WHAT IS BEING ASKED
Your answer is every line of the material below in which the string "Focus" occurs.

DATA FOR THIS EXERCISE

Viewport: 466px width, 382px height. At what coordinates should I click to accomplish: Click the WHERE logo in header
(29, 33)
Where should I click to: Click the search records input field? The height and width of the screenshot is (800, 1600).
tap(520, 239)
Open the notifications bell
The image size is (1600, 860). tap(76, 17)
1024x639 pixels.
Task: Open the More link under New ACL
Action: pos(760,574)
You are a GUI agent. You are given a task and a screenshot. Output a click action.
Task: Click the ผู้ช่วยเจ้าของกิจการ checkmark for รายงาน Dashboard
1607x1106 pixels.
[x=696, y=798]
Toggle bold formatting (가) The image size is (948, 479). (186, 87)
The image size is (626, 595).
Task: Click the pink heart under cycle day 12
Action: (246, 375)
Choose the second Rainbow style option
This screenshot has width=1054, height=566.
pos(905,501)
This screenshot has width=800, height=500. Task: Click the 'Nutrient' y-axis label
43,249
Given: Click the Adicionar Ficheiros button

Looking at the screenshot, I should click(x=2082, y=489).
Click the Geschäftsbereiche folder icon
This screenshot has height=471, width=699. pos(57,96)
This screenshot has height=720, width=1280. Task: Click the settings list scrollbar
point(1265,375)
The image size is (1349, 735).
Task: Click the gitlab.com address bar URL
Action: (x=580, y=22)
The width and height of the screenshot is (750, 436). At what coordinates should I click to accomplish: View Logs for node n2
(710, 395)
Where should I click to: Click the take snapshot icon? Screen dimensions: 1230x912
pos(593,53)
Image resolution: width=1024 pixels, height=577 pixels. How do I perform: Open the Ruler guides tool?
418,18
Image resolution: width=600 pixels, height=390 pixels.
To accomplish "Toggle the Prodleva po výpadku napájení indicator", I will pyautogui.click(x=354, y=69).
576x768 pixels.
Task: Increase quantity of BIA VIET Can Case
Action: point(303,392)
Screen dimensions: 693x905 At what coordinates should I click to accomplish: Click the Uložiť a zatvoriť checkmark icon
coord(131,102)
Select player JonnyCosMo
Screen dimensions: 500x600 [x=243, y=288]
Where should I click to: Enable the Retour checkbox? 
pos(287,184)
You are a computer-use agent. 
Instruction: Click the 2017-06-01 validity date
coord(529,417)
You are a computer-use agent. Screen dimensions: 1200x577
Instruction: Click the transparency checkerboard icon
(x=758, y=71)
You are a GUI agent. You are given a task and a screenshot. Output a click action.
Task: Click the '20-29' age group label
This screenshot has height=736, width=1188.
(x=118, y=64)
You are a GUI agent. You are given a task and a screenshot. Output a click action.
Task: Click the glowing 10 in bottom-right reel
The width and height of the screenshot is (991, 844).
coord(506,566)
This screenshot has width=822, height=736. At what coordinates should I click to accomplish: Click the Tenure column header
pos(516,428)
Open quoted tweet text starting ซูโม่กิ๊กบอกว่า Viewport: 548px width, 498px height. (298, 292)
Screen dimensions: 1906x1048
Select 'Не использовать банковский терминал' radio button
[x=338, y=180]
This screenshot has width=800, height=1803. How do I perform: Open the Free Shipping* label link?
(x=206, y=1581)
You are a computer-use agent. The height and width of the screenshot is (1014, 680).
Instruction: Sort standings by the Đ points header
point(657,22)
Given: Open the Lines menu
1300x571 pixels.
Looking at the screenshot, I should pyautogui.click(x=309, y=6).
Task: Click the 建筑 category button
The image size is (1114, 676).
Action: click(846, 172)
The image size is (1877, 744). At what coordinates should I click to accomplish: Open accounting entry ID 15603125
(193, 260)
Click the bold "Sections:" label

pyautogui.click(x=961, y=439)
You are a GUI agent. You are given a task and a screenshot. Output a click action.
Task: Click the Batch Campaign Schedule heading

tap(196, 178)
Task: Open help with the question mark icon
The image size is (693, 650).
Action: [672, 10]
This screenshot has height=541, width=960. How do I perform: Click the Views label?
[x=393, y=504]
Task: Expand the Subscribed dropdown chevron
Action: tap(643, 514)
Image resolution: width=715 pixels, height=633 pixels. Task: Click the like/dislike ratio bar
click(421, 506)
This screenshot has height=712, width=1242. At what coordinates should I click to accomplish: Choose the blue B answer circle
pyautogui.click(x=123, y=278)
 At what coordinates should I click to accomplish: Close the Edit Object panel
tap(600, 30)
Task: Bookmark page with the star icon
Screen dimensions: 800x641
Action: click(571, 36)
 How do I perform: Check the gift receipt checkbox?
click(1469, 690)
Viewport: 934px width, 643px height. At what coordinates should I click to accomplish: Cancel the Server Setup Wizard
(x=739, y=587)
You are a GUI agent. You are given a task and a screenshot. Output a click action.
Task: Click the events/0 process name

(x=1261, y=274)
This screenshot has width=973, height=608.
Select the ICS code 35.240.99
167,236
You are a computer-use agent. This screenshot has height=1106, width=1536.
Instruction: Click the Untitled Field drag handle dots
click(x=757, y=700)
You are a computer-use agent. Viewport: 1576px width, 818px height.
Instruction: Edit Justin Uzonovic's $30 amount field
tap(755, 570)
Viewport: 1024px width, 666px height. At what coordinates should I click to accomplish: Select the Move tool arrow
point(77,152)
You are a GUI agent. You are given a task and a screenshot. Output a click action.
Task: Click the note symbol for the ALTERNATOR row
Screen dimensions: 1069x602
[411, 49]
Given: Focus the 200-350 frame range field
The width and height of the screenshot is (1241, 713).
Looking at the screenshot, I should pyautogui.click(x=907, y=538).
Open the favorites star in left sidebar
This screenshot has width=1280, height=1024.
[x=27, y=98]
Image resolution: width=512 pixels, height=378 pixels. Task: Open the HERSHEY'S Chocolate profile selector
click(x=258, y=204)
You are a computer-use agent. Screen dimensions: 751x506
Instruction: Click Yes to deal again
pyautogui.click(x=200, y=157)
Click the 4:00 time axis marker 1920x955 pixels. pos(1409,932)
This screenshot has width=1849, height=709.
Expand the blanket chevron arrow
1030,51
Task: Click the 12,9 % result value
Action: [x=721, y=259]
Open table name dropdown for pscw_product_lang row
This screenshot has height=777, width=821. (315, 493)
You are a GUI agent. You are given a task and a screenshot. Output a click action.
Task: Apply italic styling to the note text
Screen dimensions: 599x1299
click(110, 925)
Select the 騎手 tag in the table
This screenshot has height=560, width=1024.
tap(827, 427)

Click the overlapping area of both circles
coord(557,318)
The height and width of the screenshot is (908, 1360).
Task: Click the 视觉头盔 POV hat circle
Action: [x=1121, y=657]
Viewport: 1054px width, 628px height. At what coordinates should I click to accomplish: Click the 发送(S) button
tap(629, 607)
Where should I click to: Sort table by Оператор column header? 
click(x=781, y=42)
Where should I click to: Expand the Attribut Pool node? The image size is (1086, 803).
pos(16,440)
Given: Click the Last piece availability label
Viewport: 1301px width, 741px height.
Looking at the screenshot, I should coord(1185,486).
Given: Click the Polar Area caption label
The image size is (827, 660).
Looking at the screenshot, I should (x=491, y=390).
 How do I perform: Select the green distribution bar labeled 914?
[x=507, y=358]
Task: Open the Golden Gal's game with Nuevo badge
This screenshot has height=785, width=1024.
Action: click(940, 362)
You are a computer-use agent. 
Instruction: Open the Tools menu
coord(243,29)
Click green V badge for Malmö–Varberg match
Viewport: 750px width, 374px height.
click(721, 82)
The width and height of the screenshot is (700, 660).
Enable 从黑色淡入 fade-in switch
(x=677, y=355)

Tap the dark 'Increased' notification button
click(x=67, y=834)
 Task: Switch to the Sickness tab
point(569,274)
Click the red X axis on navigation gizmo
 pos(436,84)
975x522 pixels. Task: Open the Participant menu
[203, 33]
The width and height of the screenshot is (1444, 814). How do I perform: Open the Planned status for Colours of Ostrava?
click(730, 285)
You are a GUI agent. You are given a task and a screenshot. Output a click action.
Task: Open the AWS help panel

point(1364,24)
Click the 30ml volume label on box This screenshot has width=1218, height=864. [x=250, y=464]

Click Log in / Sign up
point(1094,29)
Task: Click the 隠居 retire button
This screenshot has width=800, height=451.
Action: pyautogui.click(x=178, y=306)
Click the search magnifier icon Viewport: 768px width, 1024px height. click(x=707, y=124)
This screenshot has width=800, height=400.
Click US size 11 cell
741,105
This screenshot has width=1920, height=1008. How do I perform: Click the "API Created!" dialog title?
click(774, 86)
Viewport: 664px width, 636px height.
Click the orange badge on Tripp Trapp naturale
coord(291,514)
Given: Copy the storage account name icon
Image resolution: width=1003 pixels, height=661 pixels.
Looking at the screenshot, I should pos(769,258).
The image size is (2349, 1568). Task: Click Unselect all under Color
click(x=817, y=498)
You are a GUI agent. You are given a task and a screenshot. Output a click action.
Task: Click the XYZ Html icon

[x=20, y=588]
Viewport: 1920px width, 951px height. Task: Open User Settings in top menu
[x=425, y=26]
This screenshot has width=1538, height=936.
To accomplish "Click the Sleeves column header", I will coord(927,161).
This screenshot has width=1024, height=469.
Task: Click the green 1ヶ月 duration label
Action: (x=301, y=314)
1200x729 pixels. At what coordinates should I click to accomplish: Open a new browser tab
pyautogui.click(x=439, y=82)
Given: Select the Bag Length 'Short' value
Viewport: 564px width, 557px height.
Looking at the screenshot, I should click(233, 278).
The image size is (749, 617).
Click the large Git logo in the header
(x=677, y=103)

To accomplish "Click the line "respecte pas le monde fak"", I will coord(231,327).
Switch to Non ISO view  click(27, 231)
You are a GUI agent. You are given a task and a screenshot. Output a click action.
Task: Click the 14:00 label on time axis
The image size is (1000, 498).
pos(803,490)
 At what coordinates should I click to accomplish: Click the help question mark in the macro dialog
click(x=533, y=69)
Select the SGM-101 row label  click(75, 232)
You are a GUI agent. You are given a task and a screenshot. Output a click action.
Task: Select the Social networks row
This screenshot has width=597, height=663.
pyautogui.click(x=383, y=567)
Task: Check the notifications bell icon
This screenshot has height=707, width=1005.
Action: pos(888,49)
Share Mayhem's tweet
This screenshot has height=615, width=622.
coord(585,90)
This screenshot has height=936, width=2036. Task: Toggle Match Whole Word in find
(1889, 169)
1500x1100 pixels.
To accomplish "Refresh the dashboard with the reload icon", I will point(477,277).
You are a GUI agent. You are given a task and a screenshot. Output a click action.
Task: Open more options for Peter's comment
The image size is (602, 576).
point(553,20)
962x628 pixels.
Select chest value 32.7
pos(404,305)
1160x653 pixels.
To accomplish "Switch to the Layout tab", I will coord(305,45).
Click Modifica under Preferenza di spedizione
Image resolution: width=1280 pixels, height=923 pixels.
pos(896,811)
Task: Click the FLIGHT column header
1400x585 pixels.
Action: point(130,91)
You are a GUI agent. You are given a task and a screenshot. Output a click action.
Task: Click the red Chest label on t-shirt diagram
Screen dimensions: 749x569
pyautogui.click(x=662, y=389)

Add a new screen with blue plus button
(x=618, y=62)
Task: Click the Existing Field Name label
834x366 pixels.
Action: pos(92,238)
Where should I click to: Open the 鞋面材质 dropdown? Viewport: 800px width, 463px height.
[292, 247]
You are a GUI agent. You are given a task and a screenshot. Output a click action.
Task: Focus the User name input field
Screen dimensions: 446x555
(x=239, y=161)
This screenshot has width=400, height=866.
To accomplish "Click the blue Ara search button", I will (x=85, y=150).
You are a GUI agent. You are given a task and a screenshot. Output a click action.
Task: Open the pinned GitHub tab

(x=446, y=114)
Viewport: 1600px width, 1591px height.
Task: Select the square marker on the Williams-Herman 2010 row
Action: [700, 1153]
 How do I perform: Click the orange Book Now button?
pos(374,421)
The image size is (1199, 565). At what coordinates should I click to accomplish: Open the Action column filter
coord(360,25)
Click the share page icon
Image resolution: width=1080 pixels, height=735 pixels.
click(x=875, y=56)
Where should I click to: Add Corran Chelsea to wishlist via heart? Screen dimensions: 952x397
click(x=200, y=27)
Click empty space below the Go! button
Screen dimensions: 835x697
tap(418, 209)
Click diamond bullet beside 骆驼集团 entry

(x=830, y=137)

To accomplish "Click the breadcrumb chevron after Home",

YOUR RESPONSE
Given: Focus the 200-350 frame range field
Task: Focus the User name input field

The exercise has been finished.